From The Archives: 'Sticks and Bricks'

From The Archives: 'Sticks and Bricks'

Zach Dorfman

A flurry of recent articles has documented the extinction of a once-ubiquitous feature on the streets of New York City: the pay phone.

In their heyday, pay phones offered a convenient, cheap, relatively anonymous form of communication (though certainly not a secure one). Criminals used them regularly. Spies, too, employed pay phones to engage in coded conversations with sources and other contacts.

Spies and other clandestine operators tend to have a bifurcated approach to technology. As one incisive former CIA official once told me, in the world of espionage, it's already the twenty-second century. I’ve heard about high-tech, bespoke systems used to communicate with sources in despotic regimes, stuff that exceeded my wildest imagination.

“Confusion in a clandestine organization is equivalent to death and destruction,” the guide says

Yet tradecraft in the field of human spying often still relies on certain core techniques. This is the world of chark marks and one-time pads, of (yes) brush passes and dead drops, of “sticks and bricks”—that is, hidden messages used by spies, stuffed into nondescript objects designed to blend into the surrounding environment to facilitate secret communication between intelligence operatives and their sources.

A few years ago, I came across a document in the Hoover Institution Archives, buried in the personal papers of a former Congressional staffer: a tradecraft training manual once used by the FALN, a pro-independence Puerto Rican Marxist terrorist group active in the 1970s and 1980s. The FALN was, by far, the best organized, most sophisticated terrorist organization operating in the United States in this period, and likely in the entire pre-9/11 era. In the 1970s and 1980s, it carried out over 130 bombings in the country. One 1975 bombing by the FALN in New York killed four and wounded 63.

Here's the full selection of images from my trip to the archives.

The FALN had well-documented links to Cuban intelligence, which provided support and training.
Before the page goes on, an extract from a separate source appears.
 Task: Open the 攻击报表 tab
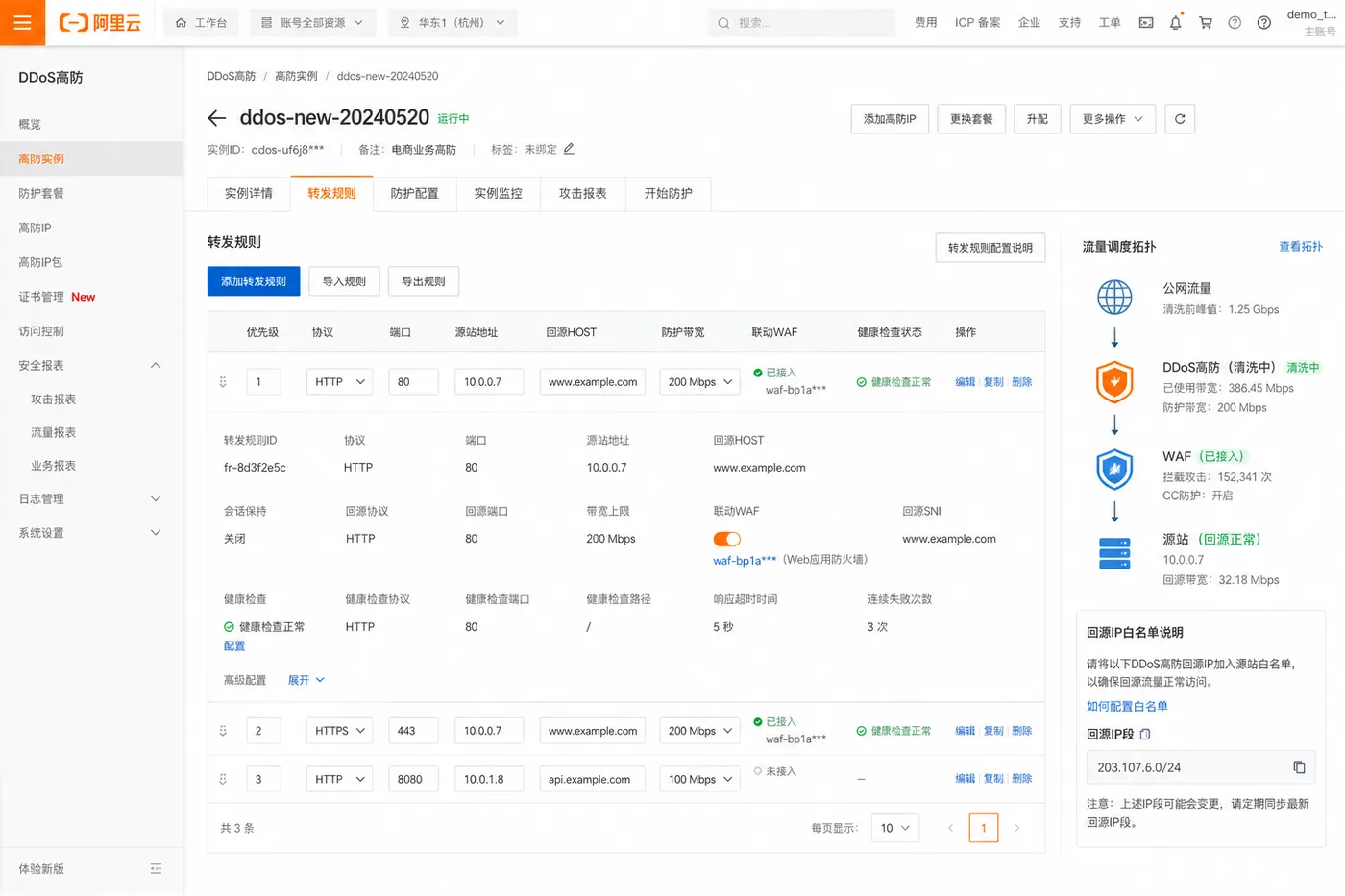583,193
Cuban intelligence officers, who had long punched above their weight, were themselves trained by the KGB. So the manual, titled “Security and the Cadre,” offers a rare peek into how an expertly trained clandestine organization instructs its operatives to work under hostile conditions.
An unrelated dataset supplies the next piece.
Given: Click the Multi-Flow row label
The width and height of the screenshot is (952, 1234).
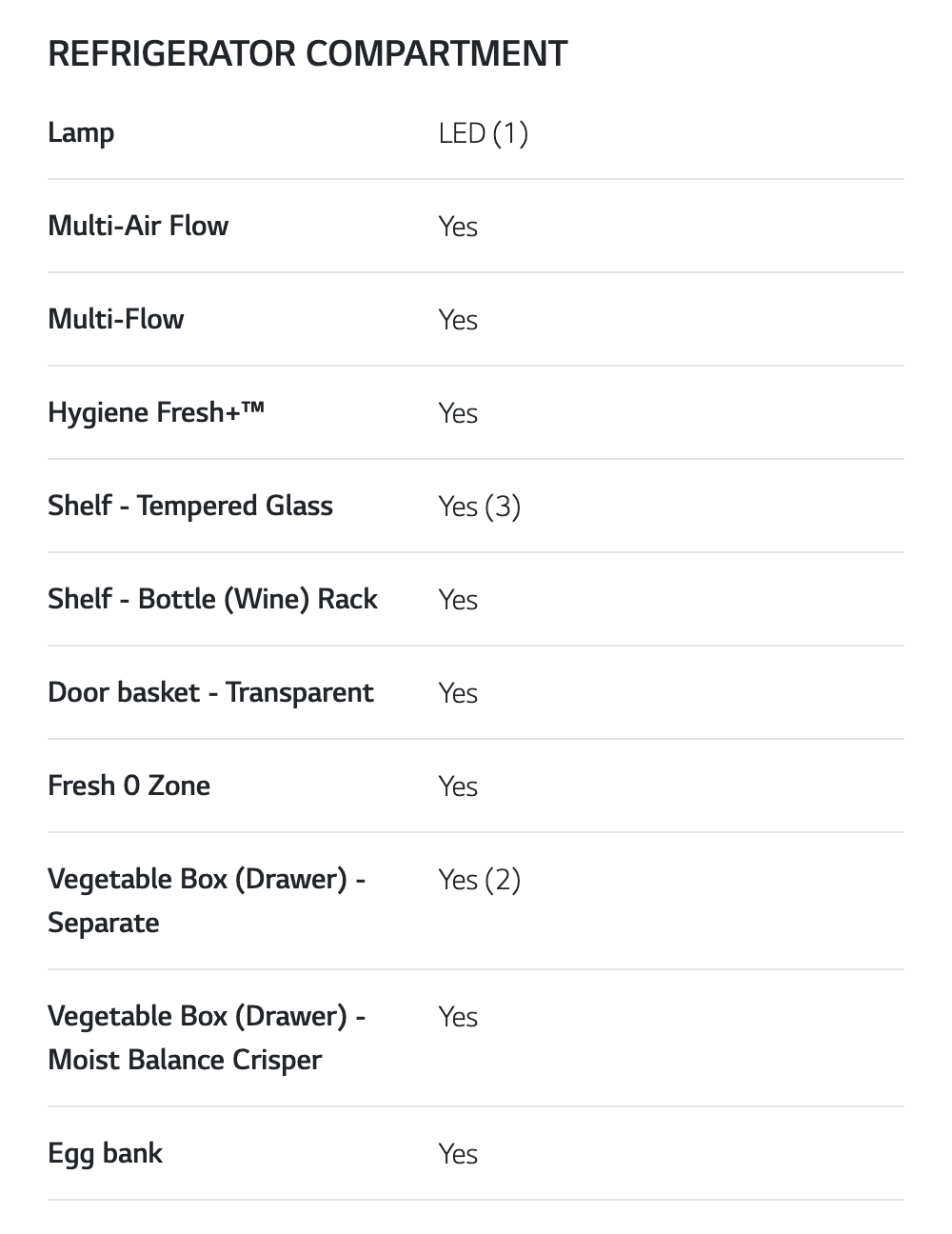Looking at the screenshot, I should [x=115, y=319].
While some of the FALN guide is dated — “use only public phones and only using code words,” it says, regarding phone use — I suspect that much of it would read as pretty fresh to spy services and terrorist operators today. (Here’s another iteration of the same FALN manual; the copy I found at Hoover Institute appears to be an earlier, longer version, with more typos.)

The manual features, among other things, a detailed passage on how to run dead drops between cells in New York to maintain secrecy about the organization, advice for where and how to pass messages, and sections on creating personas and obtaining fake identification papers. It offers also offers suggestions for obscuring your identity around security cameras (wipe your face with a handkerchief) and avoiding attention in public (tip: pick your nose grotesquely).

FALN endured for as long as it did while operating under hostile conditions precisely because it showed such discipline and benefited from top-tier training. “One must observe religiously the rules and regulations of security in order to protect the organization, its cadres, its secrets, its documents, arms, houses, and other instruments and work,” the guide says.

The FALN relied on core, low-tech, “sticks and bricks” tradecraft. Old-school die hards swear by this approach: It’s simple, time-tested, and neither officer nor agent ever need rely on newer, potentially insecure — or compromised — technology. For intelligence officers and particularly their agents, using bad tech can be a matter of life and death.

So even as twentieth-century communications infrastructure like pay phones are literally being ripped from the earth, “tradecraft” fundamentals appear surprisingly durable. Many memoirs by former intelligence officers extol their coursework at places like The Farm, the nickname for the CIA’s main Virginia training facility, and how they applied the skills they learned there in the field.

“Confusion in a clandestine organization is equivalent to death and destruction,” says the FALN guide. I’m sure, in this at least, intelligence officers from all over the world would agree. In a world of pay phones or iPhones, certain fundamental truths of espionage are self-evident.